Do you understand that morphine helps them breathe easier.. My God, we saw it. My mom's respiration went from 10 to 12 at one point 8 to 16, WITH MORPHINE. The higher the number the better.
Maybe as someone else mentioned. You are trying to blame someone.
Would I do it again? In a flash.
When older people cannot articulate they are in pain, what do you want them do, suffer? Same with inability to reposition themselves. THEY CANT DO iT.
Your comment shows your ignorance, but you are in good company. Hospice is a dirty word to many.
It is actually a beautiful gift. It really is.
Op you are terribly mis informed about hospice, terribly so.
When they stop eating and drinking there are some things that happen. I want you to look up a Kennedy Terminal Ulcer. Do look at the images. That is not a failure of care, but of skin, as an organ. No protein. No hydration does have consequences.
End of life has many disturbingly graphic images. The body is shutting down. And to help the brain and the heart all efforts to towards that.
At the end of life, they stop eating and drinking. The body cannot process and it is harder on to try to process.
Our mom had a kennedy wound. It was pretty awful.
Before you come in and start making blanket accusations against hospice, you need to do some homework. You are very wrong and misguided.
They were a godsend for our family.
We chatted for a while, then left.
6 hours later we are called again, so up we go, again. He was in a coma, stuggling to breathe and unable to recognize any of us. Dr. administered a large dose of morphine and dad passed within 15 minutes.
There is NO set timeline for death. Some people will last endless (seemingly) periods of time in hospice care, some pass within literally just hours of being put 'in hospice care'.
At 96, and not eating, not drinking, yes, it's hard to handle someone can go that long--but this is NOT euthanasia--it's a dignified and calm passing.
And why in the world would you want someone you loved to suffer, which she was doing prior to hospice? To be able to say that she lived X many years?
You don't get a medal for living to the point of absolute misery. Misery for you and your loved one.
Also, if you are not there 24.7, which I imagine you are not....you don't know that she isn't drinking at night. Or receiving IV's. Hospice is individual to each person.

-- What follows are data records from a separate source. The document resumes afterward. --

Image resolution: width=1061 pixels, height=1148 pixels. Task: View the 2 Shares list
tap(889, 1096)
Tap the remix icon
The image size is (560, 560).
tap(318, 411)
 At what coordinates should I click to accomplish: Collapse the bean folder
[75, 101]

I'm sorry you feel such anger, she must have chosen this path at some time along the way.
I'm sorry you are having to deal with this. But at a certain point when nothing more can be done for a person keeping them sedated is the only course of action. Otherwise there will be needless suffering for the patient.
If you weren't always there to be told and to witness what was being done and what was being administered what would you have them do. Nothing?

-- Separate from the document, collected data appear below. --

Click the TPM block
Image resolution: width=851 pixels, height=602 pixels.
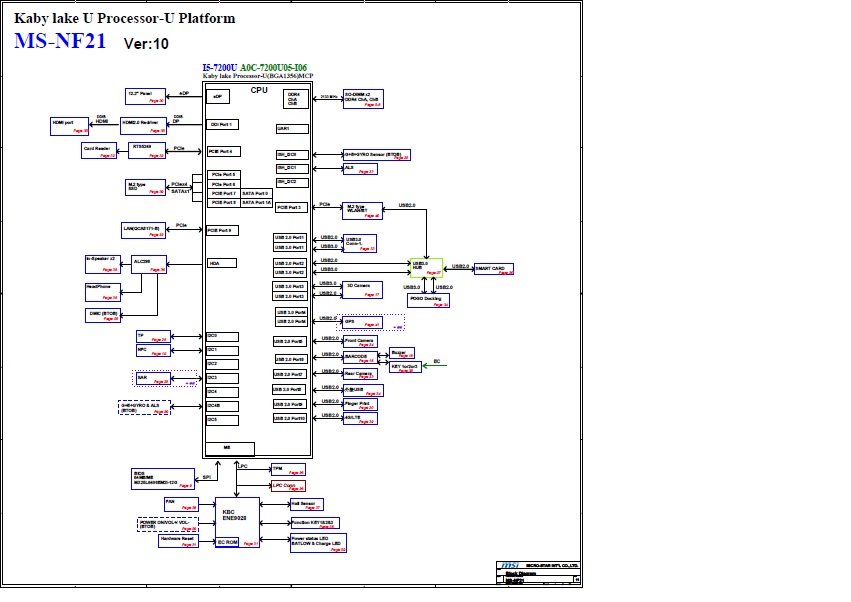(x=288, y=469)
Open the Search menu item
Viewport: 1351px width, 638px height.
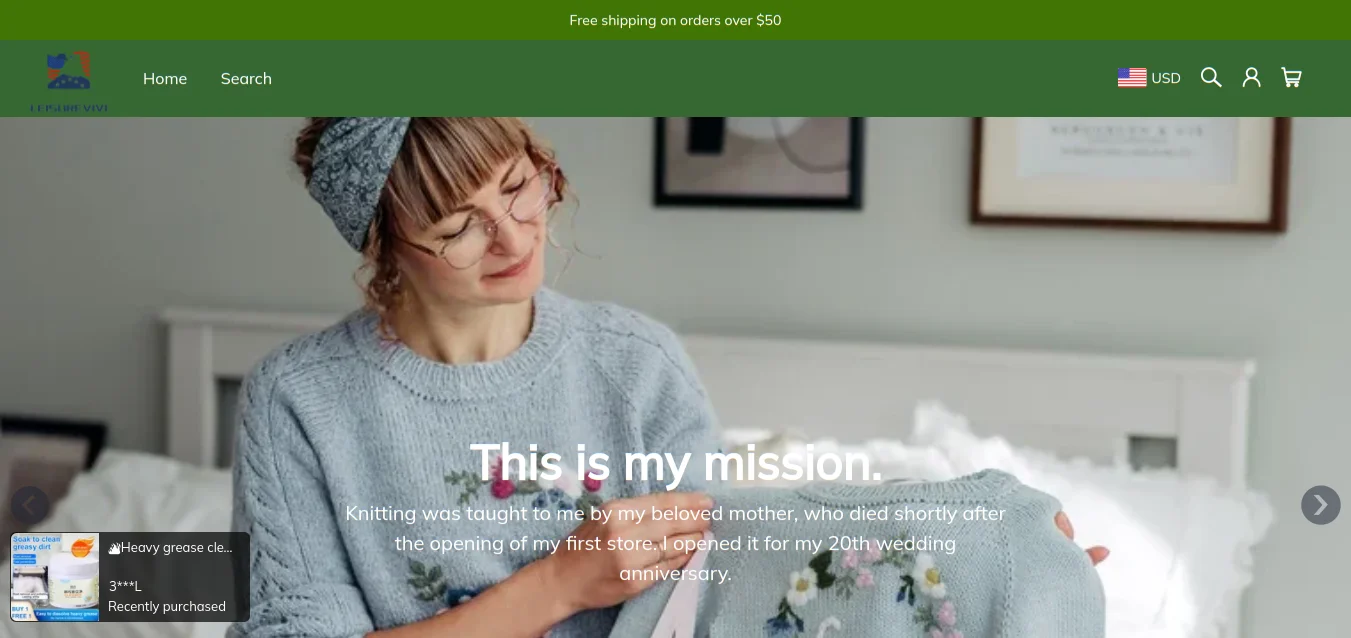coord(246,79)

At a certain point you have to trust they know what they are doing even if you are not okay with it or remove your loved one from their care. Simple as that.
How is your FIL?
I completely agree with freqflyer. This isn’t euthanasia, her body is shutting down and cannot digest food. This situation is what happens when the family hasn’t been properly educated by the hospice staff. And when family who isn't around every day suddenly waltzes in and thinks they know better.
Both my parents, who were in their 90's, had Hospice care. The process was explained to me step by step, therefore there weren't any sudden surprises. My Mom went from stage 1 dementia to final stage in just a couple of months, it was accelerated due to a head trauma fall she had at home. All it took was one fall to start the beginning of the end.

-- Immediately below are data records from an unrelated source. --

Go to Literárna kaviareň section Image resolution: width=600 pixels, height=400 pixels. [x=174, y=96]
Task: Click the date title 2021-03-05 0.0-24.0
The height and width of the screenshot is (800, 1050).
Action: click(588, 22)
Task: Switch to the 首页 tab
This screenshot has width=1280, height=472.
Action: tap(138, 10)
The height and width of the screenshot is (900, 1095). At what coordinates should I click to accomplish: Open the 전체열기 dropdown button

Hospice Care is another set of eyes and ears. Mom's care team would visit couple times a week. I believe some family think Hospice is there around the clock every day of the week, they are not, and that is clearly defined.
What needs to be changed is having more education about Hospice and how it works. Love ones caring for a parent/spouse are in a position to be like deer-in-headlights and not listening to what is being done and why. It's not their fault, emotion does take over at a time like this.
We all want our love ones to pass on peacefully. Before Hospice was created for use in the United States in the 1970's [it started in the UK], deaths were horrible with the love one screaming in pain.